● **Problem details**
Pick out each line in the listing below that contains the word "pixels" with the same capitalization, and copy those lines.

::::

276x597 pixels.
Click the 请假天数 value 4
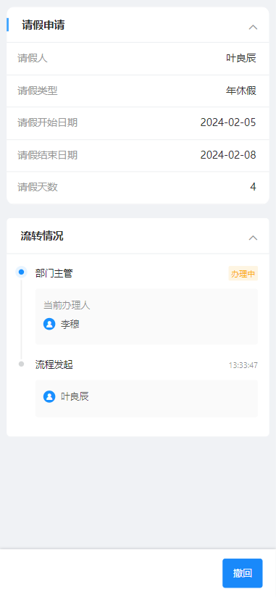coord(253,187)
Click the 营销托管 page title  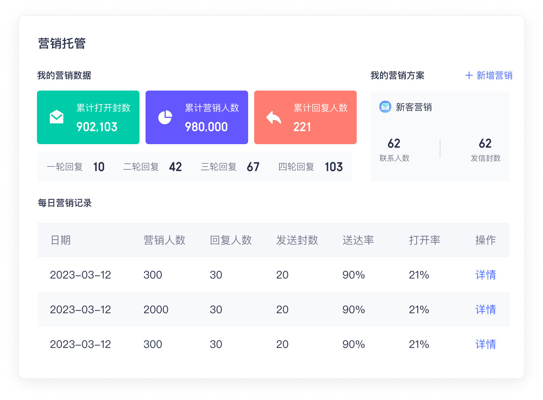click(x=61, y=43)
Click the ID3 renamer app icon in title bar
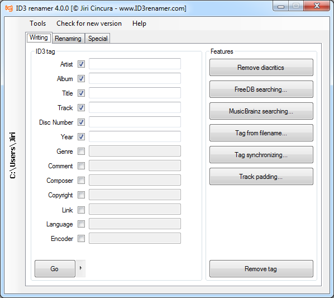The height and width of the screenshot is (298, 334). 9,8
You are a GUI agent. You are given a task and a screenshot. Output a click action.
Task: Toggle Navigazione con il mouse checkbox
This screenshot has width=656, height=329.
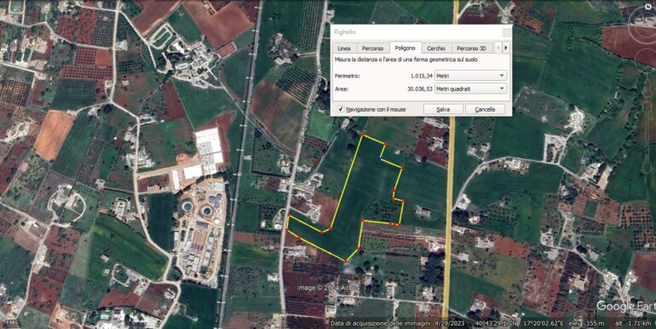point(341,109)
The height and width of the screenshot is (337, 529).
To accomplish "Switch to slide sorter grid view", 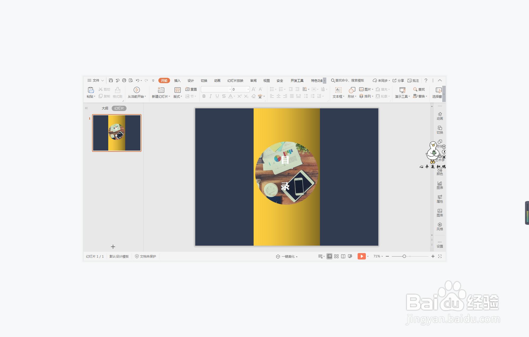I will pyautogui.click(x=336, y=256).
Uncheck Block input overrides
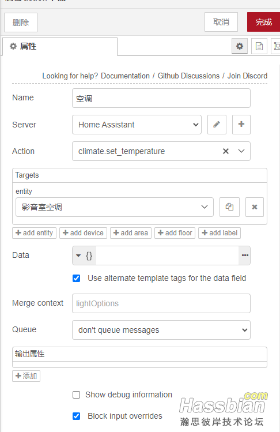Viewport: 280px width, 432px height. tap(77, 416)
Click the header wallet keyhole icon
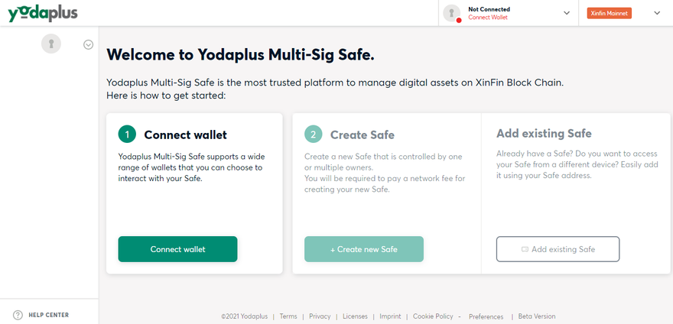This screenshot has height=324, width=673. (x=453, y=12)
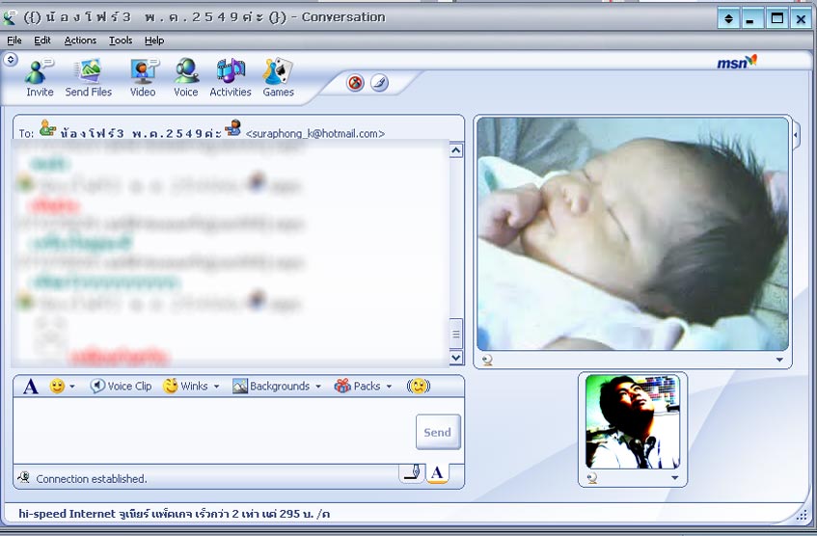Switch to handwriting input mode

point(411,472)
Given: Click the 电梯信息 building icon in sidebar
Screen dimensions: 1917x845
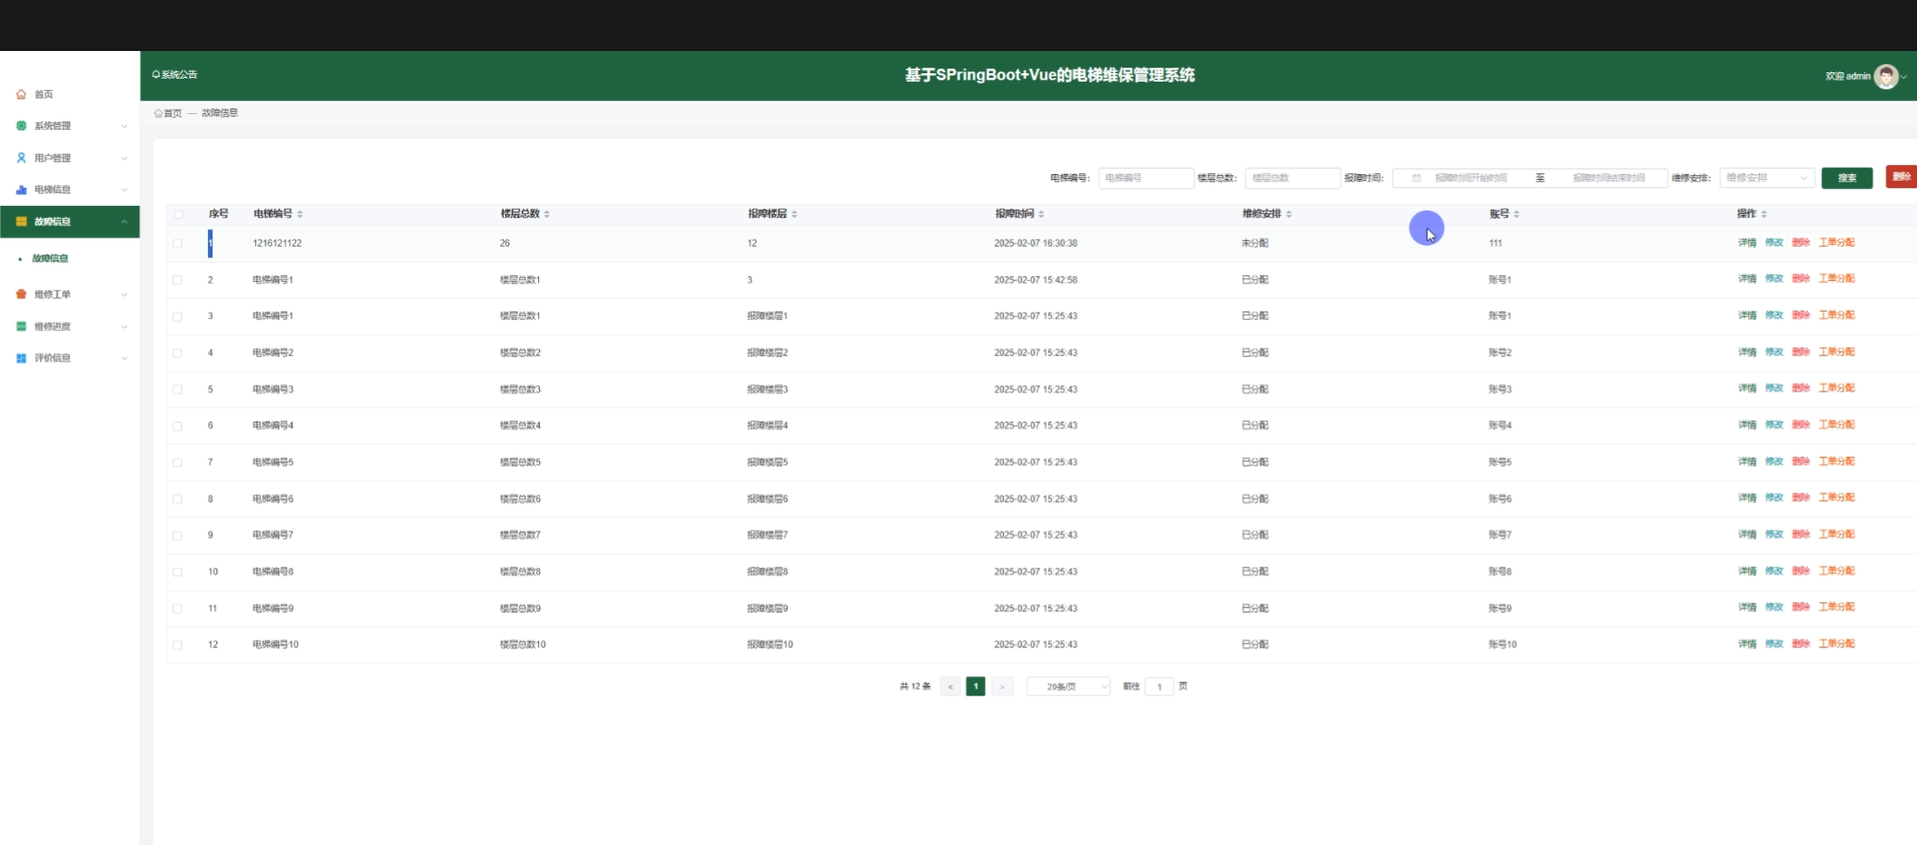Looking at the screenshot, I should click(21, 189).
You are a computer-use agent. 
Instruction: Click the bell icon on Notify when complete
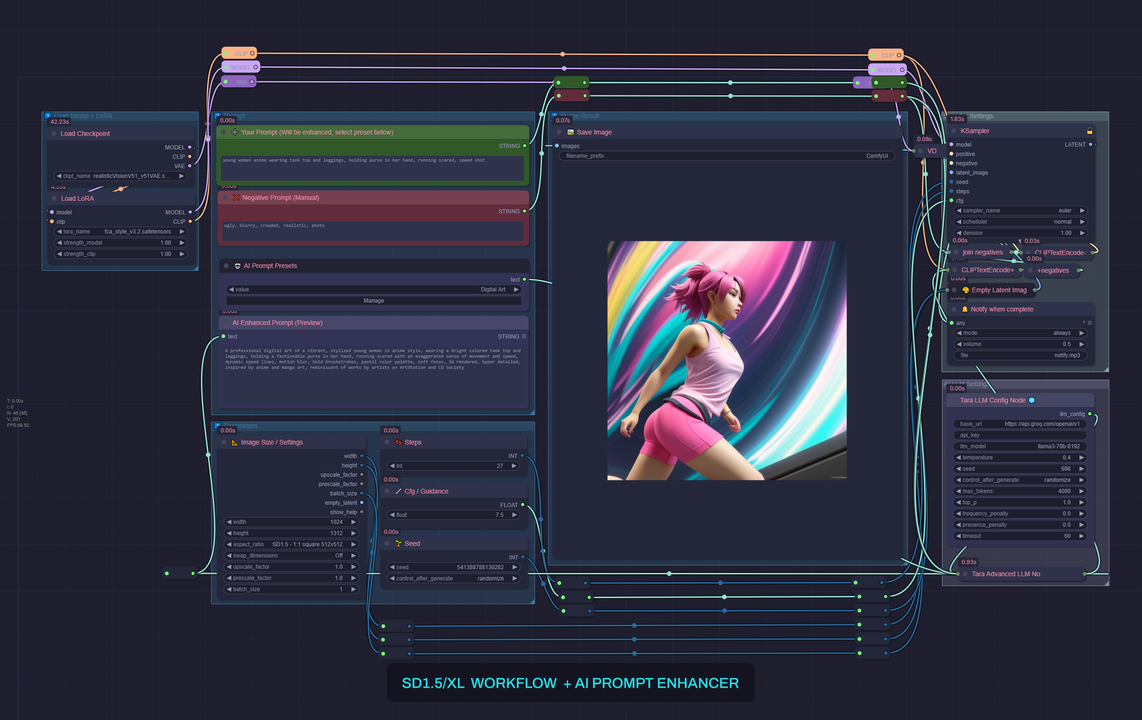point(964,309)
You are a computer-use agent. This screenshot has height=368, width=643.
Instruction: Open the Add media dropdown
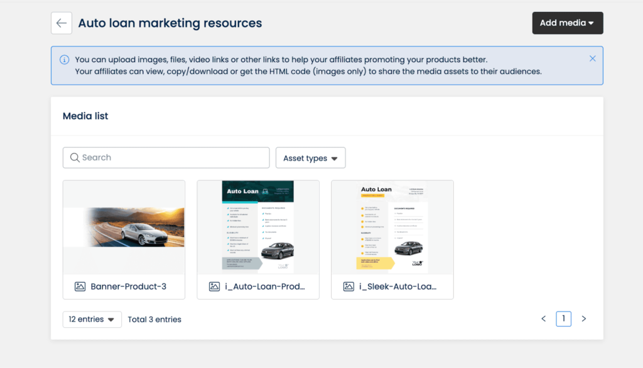coord(567,23)
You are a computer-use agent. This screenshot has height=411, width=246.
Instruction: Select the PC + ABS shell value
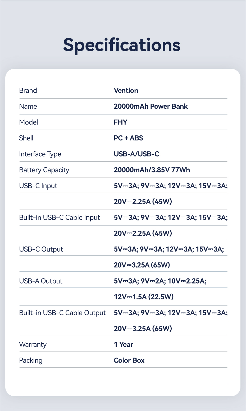pyautogui.click(x=128, y=138)
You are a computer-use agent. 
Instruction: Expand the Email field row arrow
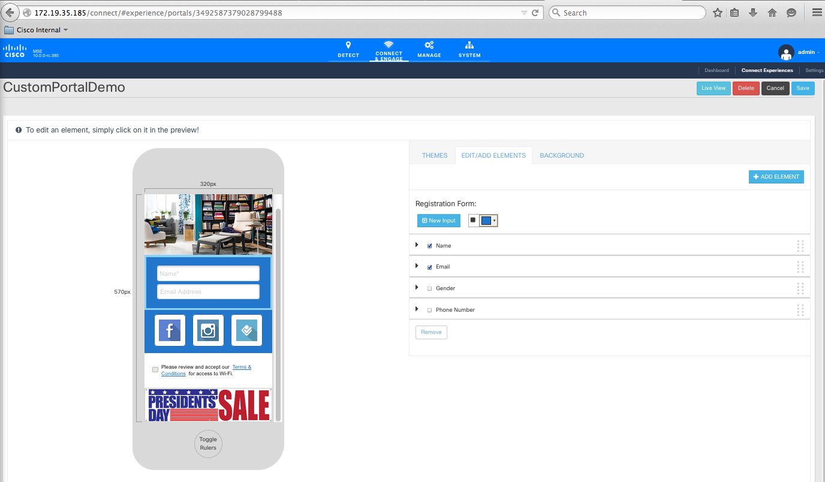click(417, 266)
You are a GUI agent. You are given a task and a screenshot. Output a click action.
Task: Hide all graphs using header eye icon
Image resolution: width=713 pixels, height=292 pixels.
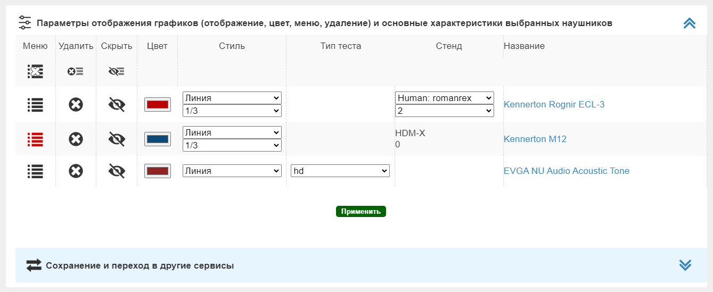coord(117,71)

::::

● **Reply**
276x597 pixels.
Image resolution: width=713 pixels, height=292 pixels.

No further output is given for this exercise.